▸ What is required: Starting with the line that contains "Task: Open the 新着情報一覧 page" and ending with the final line of the data below, print those lines exactly and nothing else.

== Data supplied ==

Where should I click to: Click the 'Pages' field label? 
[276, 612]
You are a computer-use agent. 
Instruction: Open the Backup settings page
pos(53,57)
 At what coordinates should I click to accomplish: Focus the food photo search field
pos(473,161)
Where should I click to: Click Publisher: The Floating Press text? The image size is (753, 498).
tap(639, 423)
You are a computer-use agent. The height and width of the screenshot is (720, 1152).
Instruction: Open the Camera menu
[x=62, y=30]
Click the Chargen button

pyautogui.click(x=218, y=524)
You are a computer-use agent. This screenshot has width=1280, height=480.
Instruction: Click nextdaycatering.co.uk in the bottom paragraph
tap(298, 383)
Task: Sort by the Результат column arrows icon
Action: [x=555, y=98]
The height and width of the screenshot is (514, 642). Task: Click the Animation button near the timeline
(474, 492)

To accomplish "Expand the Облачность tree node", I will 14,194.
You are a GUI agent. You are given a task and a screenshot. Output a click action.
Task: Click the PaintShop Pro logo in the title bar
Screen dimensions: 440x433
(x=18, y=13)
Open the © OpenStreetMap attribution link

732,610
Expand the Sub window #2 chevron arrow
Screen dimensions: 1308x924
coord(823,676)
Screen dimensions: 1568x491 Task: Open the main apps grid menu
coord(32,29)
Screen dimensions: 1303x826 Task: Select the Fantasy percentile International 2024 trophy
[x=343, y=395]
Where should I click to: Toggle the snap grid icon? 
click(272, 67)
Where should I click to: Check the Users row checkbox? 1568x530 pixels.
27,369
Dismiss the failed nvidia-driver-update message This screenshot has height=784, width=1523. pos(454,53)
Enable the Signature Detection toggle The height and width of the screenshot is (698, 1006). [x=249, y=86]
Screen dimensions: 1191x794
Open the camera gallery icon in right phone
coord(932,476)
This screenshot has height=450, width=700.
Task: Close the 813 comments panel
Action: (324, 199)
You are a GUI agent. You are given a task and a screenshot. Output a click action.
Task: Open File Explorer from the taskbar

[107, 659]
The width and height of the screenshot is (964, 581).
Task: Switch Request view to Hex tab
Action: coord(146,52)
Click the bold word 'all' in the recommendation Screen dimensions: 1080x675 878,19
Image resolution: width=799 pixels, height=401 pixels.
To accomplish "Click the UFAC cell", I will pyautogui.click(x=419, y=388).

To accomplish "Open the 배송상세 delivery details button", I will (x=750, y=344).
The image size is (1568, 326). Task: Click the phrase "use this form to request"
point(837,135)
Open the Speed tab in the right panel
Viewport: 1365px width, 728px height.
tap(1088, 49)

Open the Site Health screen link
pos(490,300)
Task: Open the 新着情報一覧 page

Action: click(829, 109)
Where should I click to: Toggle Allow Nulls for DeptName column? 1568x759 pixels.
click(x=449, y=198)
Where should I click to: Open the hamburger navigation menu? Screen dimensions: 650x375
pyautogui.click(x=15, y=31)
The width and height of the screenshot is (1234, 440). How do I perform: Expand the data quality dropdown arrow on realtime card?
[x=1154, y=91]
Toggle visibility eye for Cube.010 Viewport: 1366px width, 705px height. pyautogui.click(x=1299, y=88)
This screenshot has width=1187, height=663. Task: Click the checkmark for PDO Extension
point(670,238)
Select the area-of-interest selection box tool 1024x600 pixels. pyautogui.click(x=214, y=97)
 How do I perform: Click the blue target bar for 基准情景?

===

▸ Answer section:
Task: Open the 新着情報一覧 page

Action: click(829, 109)
Where should I click to: Toggle Allow Nulls for DeptName column? 1568x759 pixels.
click(x=449, y=198)
Where should I click to: Open the hamburger navigation menu? Screen dimensions: 650x375
pyautogui.click(x=15, y=31)
The width and height of the screenshot is (1234, 440). How do I perform: Expand the data quality dropdown arrow on realtime card?
[x=1154, y=91]
Toggle visibility eye for Cube.010 Viewport: 1366px width, 705px height. pyautogui.click(x=1299, y=88)
This screenshot has width=1187, height=663. Task: Click the checkmark for PDO Extension
point(670,238)
Select the area-of-interest selection box tool 1024x600 pixels. pyautogui.click(x=214, y=97)
 How do I perform: Click the blue target bar for 基准情景?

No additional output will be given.